"C'erano avvocati che era come se avessero aperto lo studio a casa mia: venivano a mangiare a casa oppure andavano in barca con mio padre, perché in barca è difficile essere intercettati". A dirlo è stato il collaboratore di giustizia Emanuele Mancuso, figlio di Pantaleone (alias "l'ingegnere"), sentito ieri al processo Rinascita-Scott. Il boss, inoltre, ha raccontato che nel 2008 l'avvocato Francesco Stilo si presentò a casa sua. Quest'ultimo, imputato nel processo, in quell'occasione aveva con sé un fascicolo che riguardava Emanule Mancuso (ed altri) con l'accusa di associazione mafiosa.

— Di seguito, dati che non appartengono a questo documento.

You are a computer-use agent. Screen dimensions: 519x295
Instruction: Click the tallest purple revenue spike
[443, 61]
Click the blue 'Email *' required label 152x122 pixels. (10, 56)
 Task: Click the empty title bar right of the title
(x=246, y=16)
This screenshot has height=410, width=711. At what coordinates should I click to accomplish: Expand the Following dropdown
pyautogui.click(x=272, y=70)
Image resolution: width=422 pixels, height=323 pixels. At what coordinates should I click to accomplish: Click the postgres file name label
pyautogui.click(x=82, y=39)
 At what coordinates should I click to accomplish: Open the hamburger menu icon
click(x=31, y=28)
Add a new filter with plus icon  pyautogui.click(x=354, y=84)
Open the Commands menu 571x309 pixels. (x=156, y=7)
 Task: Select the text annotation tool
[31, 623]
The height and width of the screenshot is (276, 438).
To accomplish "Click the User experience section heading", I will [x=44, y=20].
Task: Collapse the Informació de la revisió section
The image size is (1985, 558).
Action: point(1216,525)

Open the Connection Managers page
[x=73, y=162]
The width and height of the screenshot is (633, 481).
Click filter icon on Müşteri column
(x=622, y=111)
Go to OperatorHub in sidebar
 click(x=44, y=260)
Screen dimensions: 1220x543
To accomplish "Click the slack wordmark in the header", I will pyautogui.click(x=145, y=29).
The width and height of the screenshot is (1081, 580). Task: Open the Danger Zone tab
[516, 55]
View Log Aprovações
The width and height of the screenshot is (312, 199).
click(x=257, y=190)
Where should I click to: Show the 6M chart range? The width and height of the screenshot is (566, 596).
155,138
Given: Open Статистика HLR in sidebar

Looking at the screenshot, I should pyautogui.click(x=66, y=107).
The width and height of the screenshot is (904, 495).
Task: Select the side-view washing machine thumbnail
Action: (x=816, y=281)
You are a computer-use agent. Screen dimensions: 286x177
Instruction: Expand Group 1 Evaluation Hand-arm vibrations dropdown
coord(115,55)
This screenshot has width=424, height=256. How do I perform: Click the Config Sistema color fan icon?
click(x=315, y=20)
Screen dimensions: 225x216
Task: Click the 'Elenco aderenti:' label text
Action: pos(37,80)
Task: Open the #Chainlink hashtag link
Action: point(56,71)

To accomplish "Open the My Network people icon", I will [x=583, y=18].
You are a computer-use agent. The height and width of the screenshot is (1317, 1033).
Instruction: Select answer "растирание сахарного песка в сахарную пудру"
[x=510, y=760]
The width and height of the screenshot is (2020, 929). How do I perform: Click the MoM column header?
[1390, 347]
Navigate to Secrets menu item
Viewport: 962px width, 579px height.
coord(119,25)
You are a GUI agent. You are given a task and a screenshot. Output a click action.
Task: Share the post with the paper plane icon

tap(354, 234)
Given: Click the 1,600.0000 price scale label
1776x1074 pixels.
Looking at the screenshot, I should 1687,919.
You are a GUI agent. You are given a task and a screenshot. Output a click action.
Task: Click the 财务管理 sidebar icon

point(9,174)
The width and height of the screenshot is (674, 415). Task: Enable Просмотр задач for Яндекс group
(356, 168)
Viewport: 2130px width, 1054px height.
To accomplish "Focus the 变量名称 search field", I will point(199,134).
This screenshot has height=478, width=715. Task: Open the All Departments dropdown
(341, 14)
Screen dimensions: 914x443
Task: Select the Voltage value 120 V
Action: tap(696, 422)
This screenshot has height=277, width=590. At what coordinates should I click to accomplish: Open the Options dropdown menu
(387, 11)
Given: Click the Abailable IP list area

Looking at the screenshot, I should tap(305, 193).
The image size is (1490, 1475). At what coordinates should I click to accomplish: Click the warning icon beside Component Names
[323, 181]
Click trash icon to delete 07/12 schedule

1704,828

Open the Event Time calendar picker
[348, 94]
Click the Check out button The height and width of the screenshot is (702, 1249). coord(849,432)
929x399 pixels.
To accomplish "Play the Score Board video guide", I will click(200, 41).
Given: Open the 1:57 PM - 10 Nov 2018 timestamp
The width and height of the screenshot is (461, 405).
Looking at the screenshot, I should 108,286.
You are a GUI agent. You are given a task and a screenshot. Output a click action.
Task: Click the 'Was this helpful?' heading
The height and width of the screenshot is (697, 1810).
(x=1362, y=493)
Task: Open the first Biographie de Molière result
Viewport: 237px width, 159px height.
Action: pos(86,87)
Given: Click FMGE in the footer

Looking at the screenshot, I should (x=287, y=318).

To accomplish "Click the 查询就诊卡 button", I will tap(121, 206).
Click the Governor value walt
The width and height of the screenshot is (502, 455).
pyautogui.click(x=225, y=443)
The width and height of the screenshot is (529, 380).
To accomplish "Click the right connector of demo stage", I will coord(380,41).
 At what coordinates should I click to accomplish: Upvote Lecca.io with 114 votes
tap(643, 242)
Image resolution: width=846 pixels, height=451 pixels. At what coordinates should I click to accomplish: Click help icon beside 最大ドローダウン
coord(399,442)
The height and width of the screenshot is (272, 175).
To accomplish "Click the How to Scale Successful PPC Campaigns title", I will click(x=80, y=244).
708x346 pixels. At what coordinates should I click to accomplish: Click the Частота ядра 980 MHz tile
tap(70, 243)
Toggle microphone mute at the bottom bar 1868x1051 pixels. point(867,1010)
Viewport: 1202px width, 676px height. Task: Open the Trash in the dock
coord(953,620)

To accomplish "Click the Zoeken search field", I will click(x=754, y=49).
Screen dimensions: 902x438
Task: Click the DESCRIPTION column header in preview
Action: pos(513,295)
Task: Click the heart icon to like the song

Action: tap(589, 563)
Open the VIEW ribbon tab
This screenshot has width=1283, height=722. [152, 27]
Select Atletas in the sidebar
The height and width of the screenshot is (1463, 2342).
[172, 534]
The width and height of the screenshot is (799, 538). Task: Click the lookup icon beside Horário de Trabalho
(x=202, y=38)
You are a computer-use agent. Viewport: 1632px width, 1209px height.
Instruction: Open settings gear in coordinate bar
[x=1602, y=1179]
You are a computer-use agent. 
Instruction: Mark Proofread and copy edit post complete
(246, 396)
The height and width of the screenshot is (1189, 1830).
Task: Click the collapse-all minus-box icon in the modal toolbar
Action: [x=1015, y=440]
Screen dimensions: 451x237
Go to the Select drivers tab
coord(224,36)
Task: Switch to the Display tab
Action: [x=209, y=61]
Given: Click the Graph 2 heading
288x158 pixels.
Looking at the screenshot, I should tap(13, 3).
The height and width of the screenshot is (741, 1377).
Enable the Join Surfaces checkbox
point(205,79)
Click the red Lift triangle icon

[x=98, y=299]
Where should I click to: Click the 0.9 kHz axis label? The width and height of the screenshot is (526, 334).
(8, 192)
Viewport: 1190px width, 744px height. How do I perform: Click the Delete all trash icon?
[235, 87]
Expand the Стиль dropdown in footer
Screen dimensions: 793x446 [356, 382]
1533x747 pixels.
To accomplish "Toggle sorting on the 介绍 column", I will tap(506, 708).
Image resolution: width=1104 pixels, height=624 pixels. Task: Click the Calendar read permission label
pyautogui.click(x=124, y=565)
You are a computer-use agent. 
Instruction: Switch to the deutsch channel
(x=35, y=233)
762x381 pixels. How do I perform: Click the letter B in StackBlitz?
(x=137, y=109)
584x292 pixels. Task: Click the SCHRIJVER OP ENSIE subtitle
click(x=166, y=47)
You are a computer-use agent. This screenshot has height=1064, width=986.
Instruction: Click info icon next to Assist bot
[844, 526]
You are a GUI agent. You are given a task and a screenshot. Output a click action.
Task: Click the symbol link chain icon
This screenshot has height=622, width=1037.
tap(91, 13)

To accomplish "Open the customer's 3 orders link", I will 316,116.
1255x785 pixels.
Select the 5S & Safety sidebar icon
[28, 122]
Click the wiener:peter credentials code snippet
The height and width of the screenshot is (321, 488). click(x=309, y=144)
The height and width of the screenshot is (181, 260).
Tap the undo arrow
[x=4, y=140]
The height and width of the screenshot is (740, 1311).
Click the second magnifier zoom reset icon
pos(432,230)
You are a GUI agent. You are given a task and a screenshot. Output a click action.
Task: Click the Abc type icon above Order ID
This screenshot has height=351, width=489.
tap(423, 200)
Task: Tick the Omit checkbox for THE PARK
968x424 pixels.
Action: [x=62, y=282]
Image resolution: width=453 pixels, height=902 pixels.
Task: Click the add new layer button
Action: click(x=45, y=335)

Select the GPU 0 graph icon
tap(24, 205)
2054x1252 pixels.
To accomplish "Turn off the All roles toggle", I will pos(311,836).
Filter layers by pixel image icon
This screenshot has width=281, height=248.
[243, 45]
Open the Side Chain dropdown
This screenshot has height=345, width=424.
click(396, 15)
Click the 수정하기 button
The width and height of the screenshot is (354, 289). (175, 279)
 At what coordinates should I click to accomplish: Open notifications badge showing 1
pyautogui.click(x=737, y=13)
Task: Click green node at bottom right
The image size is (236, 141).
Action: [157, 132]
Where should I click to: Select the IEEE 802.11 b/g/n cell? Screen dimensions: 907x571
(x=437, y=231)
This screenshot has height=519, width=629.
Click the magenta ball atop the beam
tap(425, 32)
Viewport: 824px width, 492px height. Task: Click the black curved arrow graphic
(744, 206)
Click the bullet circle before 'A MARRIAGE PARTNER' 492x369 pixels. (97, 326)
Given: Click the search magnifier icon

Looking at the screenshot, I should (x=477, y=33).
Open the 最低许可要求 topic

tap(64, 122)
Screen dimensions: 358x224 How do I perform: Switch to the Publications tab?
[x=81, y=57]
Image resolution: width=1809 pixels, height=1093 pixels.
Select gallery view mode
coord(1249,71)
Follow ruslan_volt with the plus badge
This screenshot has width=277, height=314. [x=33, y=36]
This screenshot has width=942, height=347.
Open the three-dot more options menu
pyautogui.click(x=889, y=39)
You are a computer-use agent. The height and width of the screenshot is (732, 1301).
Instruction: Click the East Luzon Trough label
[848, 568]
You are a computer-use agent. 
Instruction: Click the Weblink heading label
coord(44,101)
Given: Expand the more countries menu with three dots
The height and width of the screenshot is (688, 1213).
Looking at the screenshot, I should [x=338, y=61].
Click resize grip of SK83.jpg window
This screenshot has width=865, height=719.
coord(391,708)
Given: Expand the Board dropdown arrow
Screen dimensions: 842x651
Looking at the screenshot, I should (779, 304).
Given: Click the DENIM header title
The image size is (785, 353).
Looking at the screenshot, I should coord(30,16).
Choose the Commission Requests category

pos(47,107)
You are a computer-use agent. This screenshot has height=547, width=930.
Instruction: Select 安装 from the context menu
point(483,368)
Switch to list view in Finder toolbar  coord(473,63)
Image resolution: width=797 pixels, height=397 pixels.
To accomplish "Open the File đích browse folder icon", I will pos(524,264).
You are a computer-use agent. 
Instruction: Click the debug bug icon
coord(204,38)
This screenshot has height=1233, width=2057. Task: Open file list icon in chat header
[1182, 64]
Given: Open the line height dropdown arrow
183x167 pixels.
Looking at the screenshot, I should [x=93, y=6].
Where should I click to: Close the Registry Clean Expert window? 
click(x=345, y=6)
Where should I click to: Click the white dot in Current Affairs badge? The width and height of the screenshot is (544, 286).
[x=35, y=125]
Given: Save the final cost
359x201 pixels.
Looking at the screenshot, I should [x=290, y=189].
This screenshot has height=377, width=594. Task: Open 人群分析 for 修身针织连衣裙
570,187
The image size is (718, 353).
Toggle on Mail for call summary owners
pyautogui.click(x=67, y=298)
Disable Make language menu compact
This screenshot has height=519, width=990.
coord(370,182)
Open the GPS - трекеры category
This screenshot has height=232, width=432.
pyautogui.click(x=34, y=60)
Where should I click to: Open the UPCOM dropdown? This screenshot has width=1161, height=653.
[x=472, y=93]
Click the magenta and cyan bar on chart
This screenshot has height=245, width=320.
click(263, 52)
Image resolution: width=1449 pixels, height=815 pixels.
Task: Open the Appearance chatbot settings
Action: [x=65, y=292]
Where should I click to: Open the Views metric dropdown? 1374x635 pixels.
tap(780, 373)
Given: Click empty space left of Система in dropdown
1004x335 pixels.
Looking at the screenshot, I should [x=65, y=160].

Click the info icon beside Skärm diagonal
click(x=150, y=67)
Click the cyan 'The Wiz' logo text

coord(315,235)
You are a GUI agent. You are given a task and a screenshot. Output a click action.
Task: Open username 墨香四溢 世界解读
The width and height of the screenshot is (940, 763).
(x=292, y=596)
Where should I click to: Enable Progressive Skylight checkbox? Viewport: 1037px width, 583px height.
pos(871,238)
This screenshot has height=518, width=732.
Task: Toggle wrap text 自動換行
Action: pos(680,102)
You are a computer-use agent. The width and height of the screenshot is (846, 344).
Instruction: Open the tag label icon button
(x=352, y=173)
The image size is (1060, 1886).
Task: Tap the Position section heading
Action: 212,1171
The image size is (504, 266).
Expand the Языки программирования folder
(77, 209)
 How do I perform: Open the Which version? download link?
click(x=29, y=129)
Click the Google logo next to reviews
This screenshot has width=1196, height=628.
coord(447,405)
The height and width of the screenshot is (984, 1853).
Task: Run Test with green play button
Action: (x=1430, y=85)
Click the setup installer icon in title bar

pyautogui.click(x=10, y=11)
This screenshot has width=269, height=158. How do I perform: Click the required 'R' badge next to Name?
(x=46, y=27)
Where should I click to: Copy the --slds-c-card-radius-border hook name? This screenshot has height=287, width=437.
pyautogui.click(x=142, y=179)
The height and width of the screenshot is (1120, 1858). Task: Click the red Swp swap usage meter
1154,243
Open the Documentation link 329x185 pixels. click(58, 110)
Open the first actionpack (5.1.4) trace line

"Avevo le carte in mano - ha detto il collaboratore - senza avere avuto nemmeno un avviso di garanzia. Era un compendio intercettivo rilevante si parlava di stupefacenti e imbasciate da portare alla mia famiglia. Stilo mi disse: stai attento che ti arrestano". Emanuele Mancuso, inoltre, ha anche fatto riferimento ad una rapina compiuta all'età di 17 anni. In quell'occasione fu chiamato a difenderlo l'avvocato Giancarlo Pittelli: uno dei principali imputati al processo Rinascita-Scott. "Pittelli - ha continuato il collaboratore - non è stato nominato dalla famiglia Mancuso. All'epoca per risolvere la questione si decise tramite Pinuccio Barba di nominare Pittelli. All'epoca io presi 3 anni e 4 mesi in abbreviato e dopo tre mesi e 20 giorni mi mandarono agli arresti domiciliari”. “La nomina di Pittelli? Era l'unico modo per farmi uscire", ha concluso il collaboratore.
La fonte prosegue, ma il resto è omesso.